But here, almost forty years after you started this journey that was a lot wilder than you ever dreamed anything could be, you’re staring in the face of the promised land. After forty years of feeling lost and unsure. After learning a bajillion and a half rules, and being chastised more than once for not playing nicely. After spending almost forty years being confused, underfed, and underhoused. After all that, you can stare down into the place you only dared dream about.

Everything you have endured, worked for, and sacrificed for is finally within your grasp.1 You can breathe in the air– it even smells different. The place that you look down into is so filled with hope that you can barely contain your excitement.

How deeply must you sense God’s grace and provision?
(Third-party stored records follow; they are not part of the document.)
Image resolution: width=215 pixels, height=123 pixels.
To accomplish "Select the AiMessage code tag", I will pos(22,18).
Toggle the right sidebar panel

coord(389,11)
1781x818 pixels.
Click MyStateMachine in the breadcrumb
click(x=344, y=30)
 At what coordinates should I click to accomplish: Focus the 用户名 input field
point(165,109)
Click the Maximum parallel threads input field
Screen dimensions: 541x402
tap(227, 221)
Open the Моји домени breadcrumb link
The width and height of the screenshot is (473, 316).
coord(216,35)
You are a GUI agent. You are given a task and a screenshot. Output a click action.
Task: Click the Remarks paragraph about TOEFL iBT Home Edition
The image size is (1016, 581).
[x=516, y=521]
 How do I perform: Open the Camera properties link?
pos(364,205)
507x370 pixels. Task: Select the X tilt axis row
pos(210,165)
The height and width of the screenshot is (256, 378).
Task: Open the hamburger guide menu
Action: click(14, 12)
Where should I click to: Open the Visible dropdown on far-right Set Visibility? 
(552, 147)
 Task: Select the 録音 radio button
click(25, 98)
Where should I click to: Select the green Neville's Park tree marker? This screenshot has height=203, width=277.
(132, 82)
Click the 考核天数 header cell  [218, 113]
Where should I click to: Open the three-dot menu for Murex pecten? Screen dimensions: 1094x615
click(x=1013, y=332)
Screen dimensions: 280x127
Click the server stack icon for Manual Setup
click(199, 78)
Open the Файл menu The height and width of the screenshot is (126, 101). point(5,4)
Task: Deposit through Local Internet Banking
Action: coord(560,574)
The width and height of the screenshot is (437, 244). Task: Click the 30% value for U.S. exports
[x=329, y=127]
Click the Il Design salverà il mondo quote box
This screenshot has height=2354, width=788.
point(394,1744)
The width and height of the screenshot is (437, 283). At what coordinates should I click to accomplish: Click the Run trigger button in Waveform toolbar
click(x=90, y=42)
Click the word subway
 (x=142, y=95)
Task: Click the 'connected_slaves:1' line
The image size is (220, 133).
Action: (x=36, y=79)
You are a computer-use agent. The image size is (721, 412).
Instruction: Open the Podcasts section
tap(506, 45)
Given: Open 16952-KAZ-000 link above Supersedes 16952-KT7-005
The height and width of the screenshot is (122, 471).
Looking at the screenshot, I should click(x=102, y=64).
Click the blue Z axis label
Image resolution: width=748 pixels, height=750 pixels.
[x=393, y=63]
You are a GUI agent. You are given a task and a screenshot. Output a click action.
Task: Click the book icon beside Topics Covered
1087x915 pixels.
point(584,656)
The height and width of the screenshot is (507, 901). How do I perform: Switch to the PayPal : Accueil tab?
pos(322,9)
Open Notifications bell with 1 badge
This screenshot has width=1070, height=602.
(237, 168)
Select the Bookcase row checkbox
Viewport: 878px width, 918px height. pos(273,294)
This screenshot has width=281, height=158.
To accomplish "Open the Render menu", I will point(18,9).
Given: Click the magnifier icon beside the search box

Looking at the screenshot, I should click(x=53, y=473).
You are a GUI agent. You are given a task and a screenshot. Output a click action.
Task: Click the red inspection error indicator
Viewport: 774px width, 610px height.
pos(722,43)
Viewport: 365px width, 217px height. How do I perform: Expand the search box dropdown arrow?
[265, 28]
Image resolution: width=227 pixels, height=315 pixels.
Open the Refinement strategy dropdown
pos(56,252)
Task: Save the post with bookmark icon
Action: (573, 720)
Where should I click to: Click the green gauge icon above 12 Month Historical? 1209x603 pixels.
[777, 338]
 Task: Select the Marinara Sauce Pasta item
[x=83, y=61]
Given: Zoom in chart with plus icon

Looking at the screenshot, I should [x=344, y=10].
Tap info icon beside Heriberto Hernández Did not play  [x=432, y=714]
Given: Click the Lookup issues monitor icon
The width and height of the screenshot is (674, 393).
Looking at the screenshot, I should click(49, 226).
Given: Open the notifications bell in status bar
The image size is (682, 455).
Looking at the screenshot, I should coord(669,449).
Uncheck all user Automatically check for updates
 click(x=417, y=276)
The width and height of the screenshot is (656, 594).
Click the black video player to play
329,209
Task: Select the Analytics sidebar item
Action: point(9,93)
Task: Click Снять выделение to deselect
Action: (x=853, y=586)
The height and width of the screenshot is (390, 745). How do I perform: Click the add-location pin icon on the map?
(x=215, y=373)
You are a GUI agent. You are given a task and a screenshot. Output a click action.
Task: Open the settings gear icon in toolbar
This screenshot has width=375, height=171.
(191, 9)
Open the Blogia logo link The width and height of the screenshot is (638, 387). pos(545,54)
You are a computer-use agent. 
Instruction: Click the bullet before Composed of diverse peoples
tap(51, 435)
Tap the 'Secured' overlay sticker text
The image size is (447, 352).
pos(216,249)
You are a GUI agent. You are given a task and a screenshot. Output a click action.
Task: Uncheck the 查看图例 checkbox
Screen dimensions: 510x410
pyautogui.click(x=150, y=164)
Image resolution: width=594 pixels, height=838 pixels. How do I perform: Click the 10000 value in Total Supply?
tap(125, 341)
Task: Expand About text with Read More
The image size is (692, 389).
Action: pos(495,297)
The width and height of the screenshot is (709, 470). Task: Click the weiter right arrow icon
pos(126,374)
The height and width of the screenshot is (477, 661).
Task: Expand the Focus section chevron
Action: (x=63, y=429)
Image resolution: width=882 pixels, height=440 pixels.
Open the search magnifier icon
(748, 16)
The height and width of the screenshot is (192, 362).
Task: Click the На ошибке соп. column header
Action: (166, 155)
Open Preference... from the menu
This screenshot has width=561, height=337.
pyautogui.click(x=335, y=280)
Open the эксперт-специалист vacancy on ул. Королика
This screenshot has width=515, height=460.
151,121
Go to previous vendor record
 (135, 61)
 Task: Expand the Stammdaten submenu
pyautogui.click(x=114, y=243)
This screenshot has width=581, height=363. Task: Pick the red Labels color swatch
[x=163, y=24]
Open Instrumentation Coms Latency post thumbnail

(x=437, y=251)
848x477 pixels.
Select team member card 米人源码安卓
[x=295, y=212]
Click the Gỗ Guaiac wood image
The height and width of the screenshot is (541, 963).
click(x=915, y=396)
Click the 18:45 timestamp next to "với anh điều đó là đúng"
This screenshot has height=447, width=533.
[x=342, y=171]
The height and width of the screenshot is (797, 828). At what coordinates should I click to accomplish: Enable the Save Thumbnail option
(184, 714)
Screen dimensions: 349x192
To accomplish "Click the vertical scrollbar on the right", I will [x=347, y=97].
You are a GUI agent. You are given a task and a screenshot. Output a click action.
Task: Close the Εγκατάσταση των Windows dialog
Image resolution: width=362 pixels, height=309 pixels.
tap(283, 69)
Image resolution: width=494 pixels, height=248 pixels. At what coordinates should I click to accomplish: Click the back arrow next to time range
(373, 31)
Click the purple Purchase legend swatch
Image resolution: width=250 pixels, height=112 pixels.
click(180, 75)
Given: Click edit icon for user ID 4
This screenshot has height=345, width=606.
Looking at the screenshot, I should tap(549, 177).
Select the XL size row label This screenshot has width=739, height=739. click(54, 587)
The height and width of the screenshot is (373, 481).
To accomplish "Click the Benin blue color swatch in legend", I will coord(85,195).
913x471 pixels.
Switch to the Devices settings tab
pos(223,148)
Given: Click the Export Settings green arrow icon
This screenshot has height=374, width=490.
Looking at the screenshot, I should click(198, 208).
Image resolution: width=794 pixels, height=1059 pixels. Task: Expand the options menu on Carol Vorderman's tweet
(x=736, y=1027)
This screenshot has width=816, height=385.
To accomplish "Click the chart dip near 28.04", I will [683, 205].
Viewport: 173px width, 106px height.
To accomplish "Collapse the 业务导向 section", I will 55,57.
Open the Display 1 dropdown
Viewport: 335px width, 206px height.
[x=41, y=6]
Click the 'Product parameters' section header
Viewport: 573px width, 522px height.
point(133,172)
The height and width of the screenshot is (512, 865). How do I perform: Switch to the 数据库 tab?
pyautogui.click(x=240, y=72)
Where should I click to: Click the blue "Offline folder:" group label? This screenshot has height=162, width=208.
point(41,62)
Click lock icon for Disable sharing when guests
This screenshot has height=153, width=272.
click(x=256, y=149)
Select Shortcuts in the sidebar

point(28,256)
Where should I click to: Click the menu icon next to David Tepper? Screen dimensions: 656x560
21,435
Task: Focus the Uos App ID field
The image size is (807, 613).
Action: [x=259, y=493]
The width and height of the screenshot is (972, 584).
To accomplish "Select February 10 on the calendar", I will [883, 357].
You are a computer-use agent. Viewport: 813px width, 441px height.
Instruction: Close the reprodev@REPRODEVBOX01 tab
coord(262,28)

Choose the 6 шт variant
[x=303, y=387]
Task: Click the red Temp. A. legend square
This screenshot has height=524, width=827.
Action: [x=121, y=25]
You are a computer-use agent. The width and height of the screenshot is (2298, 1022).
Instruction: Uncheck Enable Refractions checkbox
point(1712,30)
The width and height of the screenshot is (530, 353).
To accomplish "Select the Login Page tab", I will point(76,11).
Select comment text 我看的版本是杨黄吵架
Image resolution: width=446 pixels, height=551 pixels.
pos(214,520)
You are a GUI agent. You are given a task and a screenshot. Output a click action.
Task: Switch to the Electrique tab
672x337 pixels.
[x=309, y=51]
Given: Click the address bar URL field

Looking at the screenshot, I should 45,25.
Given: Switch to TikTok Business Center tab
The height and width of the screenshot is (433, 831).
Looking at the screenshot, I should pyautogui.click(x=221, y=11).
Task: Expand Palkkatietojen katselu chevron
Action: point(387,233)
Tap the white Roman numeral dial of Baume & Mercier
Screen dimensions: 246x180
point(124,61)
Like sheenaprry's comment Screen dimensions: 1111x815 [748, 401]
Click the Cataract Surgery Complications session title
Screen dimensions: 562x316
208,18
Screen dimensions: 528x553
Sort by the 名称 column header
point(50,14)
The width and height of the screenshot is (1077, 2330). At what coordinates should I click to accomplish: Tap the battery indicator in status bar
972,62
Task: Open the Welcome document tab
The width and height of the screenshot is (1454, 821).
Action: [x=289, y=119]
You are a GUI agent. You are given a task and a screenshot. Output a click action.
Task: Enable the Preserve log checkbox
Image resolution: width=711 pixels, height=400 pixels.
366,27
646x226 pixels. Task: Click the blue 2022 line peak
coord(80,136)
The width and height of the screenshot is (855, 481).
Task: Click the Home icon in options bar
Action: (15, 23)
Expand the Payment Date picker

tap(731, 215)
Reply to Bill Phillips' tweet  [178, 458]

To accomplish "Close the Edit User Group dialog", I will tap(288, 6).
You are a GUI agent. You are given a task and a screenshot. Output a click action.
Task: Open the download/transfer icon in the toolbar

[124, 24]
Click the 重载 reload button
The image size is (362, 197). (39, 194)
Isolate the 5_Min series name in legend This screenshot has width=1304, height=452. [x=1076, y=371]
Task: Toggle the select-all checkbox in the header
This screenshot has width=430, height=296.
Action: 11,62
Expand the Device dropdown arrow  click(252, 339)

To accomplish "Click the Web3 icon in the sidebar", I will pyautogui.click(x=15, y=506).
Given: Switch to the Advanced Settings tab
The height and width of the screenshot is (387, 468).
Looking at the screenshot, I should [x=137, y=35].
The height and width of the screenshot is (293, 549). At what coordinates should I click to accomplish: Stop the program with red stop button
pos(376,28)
How proud are you that you stuck it out all this time? And surely it must seem like God is finally rewarding your faithfulness.

How would you respond? I’ve never been gone away from something that resembled home for that long, but I do know that when I finally stepped off the plane in New York after 3 month in Africa, that I literally knelt down and said a prayer of thanksgiving in the middle of JFK airport. I might have actually kissed the ground if I wasn’t afraid folks might cart me off in a straight jacket, and then I’d never get home. Imagine your tremendous sense of gratitude and relief. Imagine leaning over to your neighbor, saying, “See… I told you YHWH would take care of us.”

That’s the situation that the Israelites found themselves in. I’m not sure that I’ve ever experienced something that amazing, and so it’s hard for me to imagine how overwhelmed you’d feel.

Remembering Forward
Whenever you see Israel remembering something, as they do here when they remember the way God brought them safely out of slavery, pay attention. Memories seem to function a little differently for that group of people than they do for us. We think fondly about the “good ol days”, but all these memories seem to do is make us think “backward”. When we remember, we’re constantly looking to our past.

But when the Israelites remember, it’s almost like they’re “remembering forward”. For them, their present and future are tied up in their past– which works in a really interesting way, especially in this story.

What they are doing here is confessing faithfulness of God is what they base their lives on and around. God’s providing hand allows them to voice their gratitude, but it doesn’t stop there. When the Israelites confess their faith in God, they also claim the story as their own. That is to say, this isn’t a story that they’ve watched happen or they read about in history books– it is the story of how they came to be this particular people in this particular place. Memory, in lots of ways, was the basis for Israel’s faith, because as they remembered the ways that God provided for their people throughout the generations, God’s promises to them were claimed anew.

Offering the First Fruits
I wonder how or if this is our story too? I wonder if we might dig into that “collective memory” and claim this story as our own.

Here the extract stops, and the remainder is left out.